Paul’s instructions to the Christians in Thessalonica set a clear example for us regarding our Christian lifestyle. “Rejoice always, pray without ceasing, give thanks in all circumstances; for this is the will of God in Christ Jesus for you” (1 Thessalonians 5:16-18, ESV). On the surface, those mandates seem like an impossible task, and humanly speaking, they are. Can I really rejoice when my car won’t start and I’m late to my Girls’ Ministries meeting? How do I pray while I’m on the clock at work? How do I give thanks when my circumstances have gone from bad to worse?
The answer to those questions comes directly from the words of Jesus Christ in Matthew 19:26 when he said, "With man this is impossible, but with God all things are possible" (NIV). Faith in God allows us to see beyond circumstances and believe for answers. I learned some of these lessons early on through life experiences that my parents used as pivotal teaching moments.
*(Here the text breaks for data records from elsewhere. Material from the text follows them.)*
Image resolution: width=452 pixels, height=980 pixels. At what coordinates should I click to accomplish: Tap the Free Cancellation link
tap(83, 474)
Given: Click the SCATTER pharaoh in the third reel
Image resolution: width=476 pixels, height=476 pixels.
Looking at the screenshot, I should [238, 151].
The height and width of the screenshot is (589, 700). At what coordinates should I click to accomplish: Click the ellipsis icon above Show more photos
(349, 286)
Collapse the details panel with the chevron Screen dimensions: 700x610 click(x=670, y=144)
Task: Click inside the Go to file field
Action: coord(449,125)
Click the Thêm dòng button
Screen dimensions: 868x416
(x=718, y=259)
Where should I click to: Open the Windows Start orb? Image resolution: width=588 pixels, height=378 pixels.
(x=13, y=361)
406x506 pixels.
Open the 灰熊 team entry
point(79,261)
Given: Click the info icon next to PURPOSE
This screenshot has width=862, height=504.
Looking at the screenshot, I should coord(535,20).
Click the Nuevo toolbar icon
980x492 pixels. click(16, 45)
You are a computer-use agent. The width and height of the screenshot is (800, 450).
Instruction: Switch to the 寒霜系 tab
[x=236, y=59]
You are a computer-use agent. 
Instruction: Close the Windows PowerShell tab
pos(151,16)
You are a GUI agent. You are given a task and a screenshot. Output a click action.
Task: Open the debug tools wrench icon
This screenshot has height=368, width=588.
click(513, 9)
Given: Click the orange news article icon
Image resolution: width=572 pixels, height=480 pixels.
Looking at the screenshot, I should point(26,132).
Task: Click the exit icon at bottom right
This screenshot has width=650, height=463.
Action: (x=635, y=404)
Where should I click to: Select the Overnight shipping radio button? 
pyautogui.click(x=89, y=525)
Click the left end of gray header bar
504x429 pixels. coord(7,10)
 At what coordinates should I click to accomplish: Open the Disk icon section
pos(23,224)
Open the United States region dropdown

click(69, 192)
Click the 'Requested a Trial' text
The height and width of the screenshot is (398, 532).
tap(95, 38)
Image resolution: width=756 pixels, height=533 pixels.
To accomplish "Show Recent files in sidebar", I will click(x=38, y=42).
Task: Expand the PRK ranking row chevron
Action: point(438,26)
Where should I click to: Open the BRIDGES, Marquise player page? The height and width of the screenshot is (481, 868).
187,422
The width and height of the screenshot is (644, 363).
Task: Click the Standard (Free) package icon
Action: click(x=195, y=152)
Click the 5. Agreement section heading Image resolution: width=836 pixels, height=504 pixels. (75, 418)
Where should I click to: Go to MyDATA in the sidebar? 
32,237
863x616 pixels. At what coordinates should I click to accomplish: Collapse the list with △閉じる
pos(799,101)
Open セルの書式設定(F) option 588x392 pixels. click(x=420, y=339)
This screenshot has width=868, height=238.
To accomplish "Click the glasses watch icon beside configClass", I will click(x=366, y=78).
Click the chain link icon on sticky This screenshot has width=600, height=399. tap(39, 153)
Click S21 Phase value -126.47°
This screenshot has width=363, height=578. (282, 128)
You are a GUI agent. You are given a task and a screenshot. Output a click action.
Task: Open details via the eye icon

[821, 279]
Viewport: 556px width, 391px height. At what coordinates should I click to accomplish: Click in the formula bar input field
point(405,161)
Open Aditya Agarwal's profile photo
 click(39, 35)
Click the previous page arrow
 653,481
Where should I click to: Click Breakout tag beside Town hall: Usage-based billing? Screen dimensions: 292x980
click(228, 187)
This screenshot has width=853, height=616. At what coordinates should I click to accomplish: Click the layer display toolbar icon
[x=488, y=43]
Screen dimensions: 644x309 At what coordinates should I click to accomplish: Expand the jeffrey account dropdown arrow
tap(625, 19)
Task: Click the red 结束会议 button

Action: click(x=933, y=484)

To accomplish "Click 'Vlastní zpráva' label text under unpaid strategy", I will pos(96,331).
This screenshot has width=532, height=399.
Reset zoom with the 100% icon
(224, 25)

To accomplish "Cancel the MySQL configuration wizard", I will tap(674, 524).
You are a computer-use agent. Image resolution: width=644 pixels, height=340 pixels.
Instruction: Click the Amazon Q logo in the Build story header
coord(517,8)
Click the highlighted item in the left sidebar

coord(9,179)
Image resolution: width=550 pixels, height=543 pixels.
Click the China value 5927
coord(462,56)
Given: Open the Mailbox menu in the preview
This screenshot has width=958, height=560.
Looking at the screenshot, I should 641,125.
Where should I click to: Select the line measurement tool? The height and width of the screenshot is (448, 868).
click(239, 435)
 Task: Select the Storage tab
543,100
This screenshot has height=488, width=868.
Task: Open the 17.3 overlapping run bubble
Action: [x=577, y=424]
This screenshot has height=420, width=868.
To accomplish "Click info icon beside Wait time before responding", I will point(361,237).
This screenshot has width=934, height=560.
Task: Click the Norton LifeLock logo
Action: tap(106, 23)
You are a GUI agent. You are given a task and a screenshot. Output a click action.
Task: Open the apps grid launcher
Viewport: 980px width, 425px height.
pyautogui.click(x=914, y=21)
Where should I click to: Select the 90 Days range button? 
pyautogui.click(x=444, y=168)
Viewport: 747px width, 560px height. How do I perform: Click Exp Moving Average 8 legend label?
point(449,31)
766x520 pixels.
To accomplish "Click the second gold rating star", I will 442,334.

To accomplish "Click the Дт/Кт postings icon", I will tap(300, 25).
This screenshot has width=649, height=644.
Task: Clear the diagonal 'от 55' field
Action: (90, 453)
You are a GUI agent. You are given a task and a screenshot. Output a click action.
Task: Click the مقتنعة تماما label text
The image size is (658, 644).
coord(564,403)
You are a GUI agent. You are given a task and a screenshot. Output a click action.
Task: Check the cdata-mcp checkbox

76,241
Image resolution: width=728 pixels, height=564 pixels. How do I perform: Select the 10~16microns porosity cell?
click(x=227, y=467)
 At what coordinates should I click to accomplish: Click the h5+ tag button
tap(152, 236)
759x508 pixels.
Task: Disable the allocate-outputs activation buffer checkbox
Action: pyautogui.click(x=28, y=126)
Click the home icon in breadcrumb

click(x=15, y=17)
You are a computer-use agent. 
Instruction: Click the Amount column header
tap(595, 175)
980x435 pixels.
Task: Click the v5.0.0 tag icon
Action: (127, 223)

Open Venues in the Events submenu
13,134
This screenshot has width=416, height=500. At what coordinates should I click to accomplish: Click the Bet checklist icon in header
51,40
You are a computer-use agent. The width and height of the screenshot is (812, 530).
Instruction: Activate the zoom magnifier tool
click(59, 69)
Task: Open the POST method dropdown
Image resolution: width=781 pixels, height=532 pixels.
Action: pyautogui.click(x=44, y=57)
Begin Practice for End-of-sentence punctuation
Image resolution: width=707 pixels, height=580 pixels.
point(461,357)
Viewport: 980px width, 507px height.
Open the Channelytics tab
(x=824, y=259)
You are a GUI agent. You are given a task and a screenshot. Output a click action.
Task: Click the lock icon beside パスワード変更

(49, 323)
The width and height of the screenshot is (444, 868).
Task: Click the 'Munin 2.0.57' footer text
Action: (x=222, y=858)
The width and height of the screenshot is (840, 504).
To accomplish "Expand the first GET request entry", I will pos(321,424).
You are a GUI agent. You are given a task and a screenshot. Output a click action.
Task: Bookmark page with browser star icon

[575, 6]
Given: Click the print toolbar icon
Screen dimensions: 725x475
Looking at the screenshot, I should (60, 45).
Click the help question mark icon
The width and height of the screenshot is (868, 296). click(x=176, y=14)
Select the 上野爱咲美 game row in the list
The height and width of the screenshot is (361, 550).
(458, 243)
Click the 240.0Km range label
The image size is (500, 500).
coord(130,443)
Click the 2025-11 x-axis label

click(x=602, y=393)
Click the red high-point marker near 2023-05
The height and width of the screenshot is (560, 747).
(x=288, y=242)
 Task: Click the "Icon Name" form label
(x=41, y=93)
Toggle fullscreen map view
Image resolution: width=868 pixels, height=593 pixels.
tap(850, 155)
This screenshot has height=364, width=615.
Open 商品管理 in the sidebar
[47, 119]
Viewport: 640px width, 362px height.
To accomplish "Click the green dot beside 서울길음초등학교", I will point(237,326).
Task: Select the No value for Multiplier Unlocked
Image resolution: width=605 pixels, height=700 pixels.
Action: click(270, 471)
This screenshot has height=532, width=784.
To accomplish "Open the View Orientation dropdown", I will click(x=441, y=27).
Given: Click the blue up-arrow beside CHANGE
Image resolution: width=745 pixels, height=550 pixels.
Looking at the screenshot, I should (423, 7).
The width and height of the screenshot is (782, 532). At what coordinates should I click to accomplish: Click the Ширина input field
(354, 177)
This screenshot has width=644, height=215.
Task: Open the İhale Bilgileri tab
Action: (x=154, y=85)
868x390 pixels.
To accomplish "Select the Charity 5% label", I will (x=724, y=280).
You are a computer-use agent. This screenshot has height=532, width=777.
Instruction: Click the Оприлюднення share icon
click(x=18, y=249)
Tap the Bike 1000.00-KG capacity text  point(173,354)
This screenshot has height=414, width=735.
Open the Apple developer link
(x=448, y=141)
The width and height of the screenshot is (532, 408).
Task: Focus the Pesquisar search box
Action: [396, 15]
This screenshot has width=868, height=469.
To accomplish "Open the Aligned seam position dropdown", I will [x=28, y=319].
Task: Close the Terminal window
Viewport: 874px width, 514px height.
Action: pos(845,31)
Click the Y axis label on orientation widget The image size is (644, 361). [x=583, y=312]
As the daughter of church planters, life had its challenges. My parents followed the call of God to several new locations to plant a church where there was no P. H. church. No established church meant no salary compensation, no parsonage to live in, no guarantees on anything. When he had no car, my dad would hitchhike to his job of driving a school bus to help provide for his family. He and my mother relied fully on the fact that God turned impossibilities into possibilities. Prayer and faith were integral factors in daily life. They chose to involve me and my sisters in praying for our needs to be met. On more than one occasion, I can vividly recall them calling us together to pray for groceries. The pantry was bare and there was little or no food left for the next meal. We would pray together as a family and without fail, our prayers would be answered. Usually, it came as a knock on the door and we would find a bag of groceries and no one in sight. These faith-building moments were incredible experiences for me.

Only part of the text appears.